§ Text
▬▬▬▬▬▬

But what did China have to loose? They know Walker is so desperate to have a deal that their bargaining position is tremendously strong.  Japan and Korea seem to have little other than a diplomatic courtesy interest.  But saavy traders that they are, we can expect them to continue increasing their bargaining chits with others by having “memorandum agreements” with Governor Bill Walker.

Just imagine temporarily elected and appointed Alaska politicians and bureaucrats bargaining with China.   And then seeing the Governor put his former AG on the Permanent Fund board (Note: Norway forbids investment of its permanent fund in-country for good reason.)  Then noting that the Governor stacks the Alaska Gasline Development Corporation board with his dutiful appointees, making the “independent public corporation” entirely dependent on the Governor’s disposition.  Bondholders beware the claim of independence.

The whole thing smells a little foul, beginning with the various corruptions and motives politicians and bureaucrats would inevitably encounter when given use of BILLIONS of dollars of other people’s money.

Private corporations have supervisors, managers, officers, board members, lawyers, accountants and stockholders — with jobs on the line — overseeing big capital investments.  The future of the corporation is at stake and everyone involved in a private project is expected to protect and grow the investment.

We can only hope that the state legislature can capture unused AGDC funds soon, terminate this misbegotten, government-run project and put the assets up for bid to the private sector before this governor can get the 49th state and its citizens committed to a path with no means of escape.

Alaska should get the heck out of the multi-billion dollar pipeline risk business before more damage is done to its own economy and the country’s reputation.

▬▬▬▬▬▬

§ Provided data

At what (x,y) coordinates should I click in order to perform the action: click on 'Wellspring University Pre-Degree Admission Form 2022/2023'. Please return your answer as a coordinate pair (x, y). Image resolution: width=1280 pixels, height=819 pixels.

▬▬▬▬▬▬

§ What the task asks
Extend the commentary on Alaska's state-run gas pipeline project with the paragraphs that would follow its final sentence.

§ Output of the exercise
One last thing: we continue to remind fellow citizens that the 1953 Armistice signed by North Korean, Chinese and United Nations representatives was not a truce.  It did not produce peace.  The Korean Armistice still finds America — as leader of United Nations forces on that peninsula and its South Korean ally — at war with both North Korea and China.

Selling fish to China is one thing.  Developing a massive, LNG entangling alliance with that country threatens Alaska’s economic future.  It also involves a relatively obscure group of Alaska politicians in international diplomacy of which they know little and have no stake.  Finally, as one of the most — if not the most — uneconomic LNG projects in the world, the only reason a big, powerful country like China would want to toy with Alaska LNG is not because the project is financially attractive to China.

If sophisticated Chinese energy marketers know how infeasible Alaska’s gas project is and are pursuing it anyway, without committing, does it occur to anyone that its goal may not involve consummation of an LNG project relationship at all?

We have some misgivings but no major problems in supporting trade between America’s private sector and China’s communist bureaucracy.  But we would warn public officials about risking public money and Alaska’s economic future on what is now, 1) an economically unproven LNG project, and 2) a multi-tens of billions of dollars project involving parties who’ve been on the brink of war for 65 years.